> **Saved data entries**:
----

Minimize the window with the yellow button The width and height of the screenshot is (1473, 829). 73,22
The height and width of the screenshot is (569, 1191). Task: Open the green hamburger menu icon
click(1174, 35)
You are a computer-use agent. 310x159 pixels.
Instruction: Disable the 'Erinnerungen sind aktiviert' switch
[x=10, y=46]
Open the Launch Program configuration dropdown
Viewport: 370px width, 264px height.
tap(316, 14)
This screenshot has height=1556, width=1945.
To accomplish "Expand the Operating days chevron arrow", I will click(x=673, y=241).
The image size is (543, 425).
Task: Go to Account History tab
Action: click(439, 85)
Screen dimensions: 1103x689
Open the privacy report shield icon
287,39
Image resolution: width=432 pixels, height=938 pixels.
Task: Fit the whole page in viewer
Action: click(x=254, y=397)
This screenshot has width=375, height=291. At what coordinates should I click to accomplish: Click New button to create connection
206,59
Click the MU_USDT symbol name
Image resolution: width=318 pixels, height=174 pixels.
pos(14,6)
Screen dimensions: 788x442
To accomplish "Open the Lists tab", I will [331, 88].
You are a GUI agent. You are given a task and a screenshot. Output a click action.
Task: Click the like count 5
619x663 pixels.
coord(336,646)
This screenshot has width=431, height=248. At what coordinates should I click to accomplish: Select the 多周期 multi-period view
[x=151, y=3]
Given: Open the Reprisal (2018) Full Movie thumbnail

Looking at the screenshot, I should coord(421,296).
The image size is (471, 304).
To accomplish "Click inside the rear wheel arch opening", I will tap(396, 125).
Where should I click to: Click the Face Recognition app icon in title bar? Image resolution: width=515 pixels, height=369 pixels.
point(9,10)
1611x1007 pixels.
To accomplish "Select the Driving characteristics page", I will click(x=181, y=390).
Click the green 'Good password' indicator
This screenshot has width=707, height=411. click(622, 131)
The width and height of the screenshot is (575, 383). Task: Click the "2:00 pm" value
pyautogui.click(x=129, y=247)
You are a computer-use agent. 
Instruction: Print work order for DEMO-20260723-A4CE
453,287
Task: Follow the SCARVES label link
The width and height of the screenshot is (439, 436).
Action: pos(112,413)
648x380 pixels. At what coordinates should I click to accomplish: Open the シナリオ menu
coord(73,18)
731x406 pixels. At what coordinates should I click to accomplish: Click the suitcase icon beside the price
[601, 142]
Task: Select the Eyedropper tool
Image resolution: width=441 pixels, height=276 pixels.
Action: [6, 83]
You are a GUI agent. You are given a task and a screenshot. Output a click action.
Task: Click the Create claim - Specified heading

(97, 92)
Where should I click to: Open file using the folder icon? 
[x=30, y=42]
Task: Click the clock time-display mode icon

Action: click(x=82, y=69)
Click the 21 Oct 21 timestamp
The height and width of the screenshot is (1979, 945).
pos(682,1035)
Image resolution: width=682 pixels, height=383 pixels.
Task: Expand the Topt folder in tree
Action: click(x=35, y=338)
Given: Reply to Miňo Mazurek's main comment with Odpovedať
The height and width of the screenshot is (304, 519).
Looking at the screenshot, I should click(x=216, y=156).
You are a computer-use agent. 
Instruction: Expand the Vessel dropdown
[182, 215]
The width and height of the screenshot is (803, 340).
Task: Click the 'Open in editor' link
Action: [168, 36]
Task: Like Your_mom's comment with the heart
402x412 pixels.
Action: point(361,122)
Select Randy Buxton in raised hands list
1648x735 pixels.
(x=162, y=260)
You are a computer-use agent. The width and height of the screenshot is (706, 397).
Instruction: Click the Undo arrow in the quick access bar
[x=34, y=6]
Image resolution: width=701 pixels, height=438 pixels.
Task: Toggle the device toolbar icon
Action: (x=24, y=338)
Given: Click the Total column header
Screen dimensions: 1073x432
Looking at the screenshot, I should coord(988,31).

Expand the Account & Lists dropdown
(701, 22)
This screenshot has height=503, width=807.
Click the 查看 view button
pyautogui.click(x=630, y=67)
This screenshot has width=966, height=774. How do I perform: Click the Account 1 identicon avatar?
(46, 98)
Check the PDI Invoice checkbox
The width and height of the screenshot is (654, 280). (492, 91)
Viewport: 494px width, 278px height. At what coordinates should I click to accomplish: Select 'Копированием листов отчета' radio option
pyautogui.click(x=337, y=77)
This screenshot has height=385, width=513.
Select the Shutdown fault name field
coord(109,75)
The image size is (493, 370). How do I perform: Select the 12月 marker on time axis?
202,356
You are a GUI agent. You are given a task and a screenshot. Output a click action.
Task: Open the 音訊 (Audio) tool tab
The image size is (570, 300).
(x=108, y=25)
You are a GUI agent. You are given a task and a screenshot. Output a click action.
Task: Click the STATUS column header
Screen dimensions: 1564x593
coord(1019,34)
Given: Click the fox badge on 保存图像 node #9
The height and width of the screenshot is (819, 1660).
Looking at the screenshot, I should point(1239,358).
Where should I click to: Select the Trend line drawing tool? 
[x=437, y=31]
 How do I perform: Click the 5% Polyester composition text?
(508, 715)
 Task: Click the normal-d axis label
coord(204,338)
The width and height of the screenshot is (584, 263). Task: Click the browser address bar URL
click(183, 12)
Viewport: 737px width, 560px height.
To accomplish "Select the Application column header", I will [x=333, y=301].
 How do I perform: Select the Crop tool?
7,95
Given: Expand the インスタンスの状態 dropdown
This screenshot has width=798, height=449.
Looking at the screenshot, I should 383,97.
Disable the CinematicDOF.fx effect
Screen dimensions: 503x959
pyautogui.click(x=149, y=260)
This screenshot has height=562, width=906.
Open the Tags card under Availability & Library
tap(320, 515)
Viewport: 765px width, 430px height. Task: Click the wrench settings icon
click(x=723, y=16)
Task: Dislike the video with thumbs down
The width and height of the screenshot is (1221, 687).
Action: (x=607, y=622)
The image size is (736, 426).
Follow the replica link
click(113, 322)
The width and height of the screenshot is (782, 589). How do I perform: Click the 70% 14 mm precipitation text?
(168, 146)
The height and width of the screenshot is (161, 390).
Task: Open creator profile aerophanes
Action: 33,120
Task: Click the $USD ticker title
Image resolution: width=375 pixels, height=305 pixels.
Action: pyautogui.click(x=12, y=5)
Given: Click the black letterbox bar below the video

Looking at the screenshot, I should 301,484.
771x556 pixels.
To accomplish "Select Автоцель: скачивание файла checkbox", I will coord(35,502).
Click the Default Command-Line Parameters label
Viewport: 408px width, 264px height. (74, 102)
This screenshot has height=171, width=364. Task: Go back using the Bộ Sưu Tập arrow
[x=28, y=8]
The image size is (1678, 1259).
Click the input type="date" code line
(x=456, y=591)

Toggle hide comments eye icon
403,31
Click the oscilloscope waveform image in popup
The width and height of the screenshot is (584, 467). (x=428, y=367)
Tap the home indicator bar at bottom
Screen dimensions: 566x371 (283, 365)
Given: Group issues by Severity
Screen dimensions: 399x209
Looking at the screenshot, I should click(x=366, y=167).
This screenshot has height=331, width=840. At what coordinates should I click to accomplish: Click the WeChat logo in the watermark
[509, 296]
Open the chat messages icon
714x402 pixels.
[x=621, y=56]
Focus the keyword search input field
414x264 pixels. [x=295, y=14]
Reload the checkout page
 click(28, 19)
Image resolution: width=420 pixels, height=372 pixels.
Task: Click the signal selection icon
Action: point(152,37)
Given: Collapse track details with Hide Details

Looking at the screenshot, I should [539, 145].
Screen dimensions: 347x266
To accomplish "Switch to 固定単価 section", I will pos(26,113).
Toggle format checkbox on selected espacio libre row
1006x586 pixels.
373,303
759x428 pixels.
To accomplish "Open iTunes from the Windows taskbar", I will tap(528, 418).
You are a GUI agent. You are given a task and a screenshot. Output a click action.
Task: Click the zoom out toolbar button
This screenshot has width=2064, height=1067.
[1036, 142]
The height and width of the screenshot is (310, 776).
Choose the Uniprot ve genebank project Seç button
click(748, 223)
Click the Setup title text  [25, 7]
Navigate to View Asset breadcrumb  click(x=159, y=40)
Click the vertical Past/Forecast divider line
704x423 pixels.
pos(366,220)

----

> **Task statement**:
Whenever a line includes the word "column", pull it out of the entries.

> **Expected output**:
Given: Click the Total column header
Task: Click the STATUS column header
To accomplish "Select the Application column header", I will [x=333, y=301].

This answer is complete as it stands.